Valinhos
Novas regras para drones: DECEA unifica normas e aumenta rigor para voos na região
Instrução ICA 100-40 entra em vigor em 1º de julho e acaba com a isenção para equipamentos leves; Valinhos está em área estratégica devido à proximidade com Viracopos
O céu sobre Valinhos e as cidades da Região Metropolitana de Campinas (RMC) ganhará novas camadas de controle a partir do segundo semestre. O Departamento de Controle do Espaço Aéreo (DECEA) publicou a nova edição da Instrução do Comando da Aeronáutica (ICA 100-40), um documento robusto que estabelece os novos procedimentos e responsabilidades para o uso de Aeronaves Não Tripuladas (drones) no Brasil.
A medida, oficializada pela Portaria DECEA Nº 2094/DNOR8, entra em vigor no dia 1º de julho de 2026. O principal objetivo é colocar ordem em um setor que cresceu de forma acelerada nos últimos anos, tanto para fins de lazer quanto para trabalho profissional. A nova regra unifica normas que antes estavam espalhadas em diferentes manuais (MCA 56-2 e MCA 56-5), consolidando tudo em um único guia de conduta aérea.
O fim da “zona livre” para drones pequenos
Uma das mudanças mais impactantes para o usuário comum diz respeito ao peso do equipamento. Até então, drones com Peso Máximo de Decolagem (PMD) de até 250 gramas — muito comuns entre entusiastas e fotógrafos amadores — gozavam de um tratamento simplificado.
Com a nova ICA 100-40, essa distinção acaba no que tange à segurança do tráfego: todas as aeronaves não tripuladas, independentemente do peso, passam a exigir autorização prévia de acesso ao Espaço Aéreo Brasileiro por meio do sistema SARPAS. Na prática, nenhum drone poderá subir aos céus sem que o órgão controlador saiba quem, onde e quando o voo ocorrerá.
Atenção redobrada na RMC e Viracopos
Para os moradores de Valinhos, a atenção precisa ser redobrada. Grande parte do território do município e de vizinhos como Campinas e Vinhedo está inserida nas zonas de proteção e aproximação do Aeroporto Internacional de Viracopos.
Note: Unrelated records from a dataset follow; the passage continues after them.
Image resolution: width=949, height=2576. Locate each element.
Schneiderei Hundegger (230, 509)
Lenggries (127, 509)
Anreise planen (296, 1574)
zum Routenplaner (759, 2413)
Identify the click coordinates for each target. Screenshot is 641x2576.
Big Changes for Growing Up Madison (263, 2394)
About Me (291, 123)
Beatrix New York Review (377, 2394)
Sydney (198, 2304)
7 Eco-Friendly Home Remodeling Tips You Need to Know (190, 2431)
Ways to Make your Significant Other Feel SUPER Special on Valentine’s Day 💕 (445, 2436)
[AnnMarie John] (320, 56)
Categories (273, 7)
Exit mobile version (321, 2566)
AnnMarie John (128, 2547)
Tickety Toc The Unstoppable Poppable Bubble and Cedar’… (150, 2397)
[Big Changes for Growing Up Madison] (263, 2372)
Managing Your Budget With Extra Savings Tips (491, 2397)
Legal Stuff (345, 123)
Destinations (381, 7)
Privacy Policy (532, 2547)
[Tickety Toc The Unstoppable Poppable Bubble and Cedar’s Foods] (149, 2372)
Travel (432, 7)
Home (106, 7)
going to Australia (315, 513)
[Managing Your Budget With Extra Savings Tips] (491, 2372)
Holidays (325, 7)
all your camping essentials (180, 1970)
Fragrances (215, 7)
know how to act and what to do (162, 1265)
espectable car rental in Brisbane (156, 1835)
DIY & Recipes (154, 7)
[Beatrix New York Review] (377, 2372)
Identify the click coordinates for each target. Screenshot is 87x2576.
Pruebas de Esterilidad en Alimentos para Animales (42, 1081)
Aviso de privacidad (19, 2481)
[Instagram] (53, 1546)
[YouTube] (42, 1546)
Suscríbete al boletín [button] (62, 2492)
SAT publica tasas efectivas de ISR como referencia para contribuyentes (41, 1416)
A nova regulamentação é rigorosa sobre as “Zonas de Restrição de Voo” (FRZ). Operar um drone de forma indiscriminada nessas áreas pode interferir em rotas de aeronaves tripuladas, colocando em risco a aviação comercial. A instrução agora define critérios específicos para as chamadas “Zonas UTM” e delimita áreas operacionais: até 15 km² para voos dentro do alcance visual do piloto (VLOS) e até 30 km² para voos além da linha de visão (BVLOS).
Agilidade e Responsabilidade
Apesar do aumento no rigor, a norma traz avanços na desburocratização para profissionais. O prazo mínimo para solicitação de operações que demandam espaço aéreo segregado (fechado para o drone) caiu de doze para oito dias corridos, garantindo mais agilidade para empresas de mapeamento, segurança e eventos.
“As regras foram atualizadas, consolidadas e modernizadas para acompanhar a evolução do setor”, destaca o Capitão Sérgio Rodrigues Vieira, Chefe da Subdivisão de Normas de Sistemas de Aeronaves Não Tripuladas do DECEA. Para o oficial, o compromisso com a segurança deve ser compartilhado por todos os usuários, sejam eles profissionais ou recreativos.
Como se adequar até julho
Os operadores de drones em Valinhos devem se preparar para a transição. O descumprimento das normas pode acarretar sanções administrativas e multas pesadas aplicadas pela Junta de Julgamento da Aeronáutica (JJAER).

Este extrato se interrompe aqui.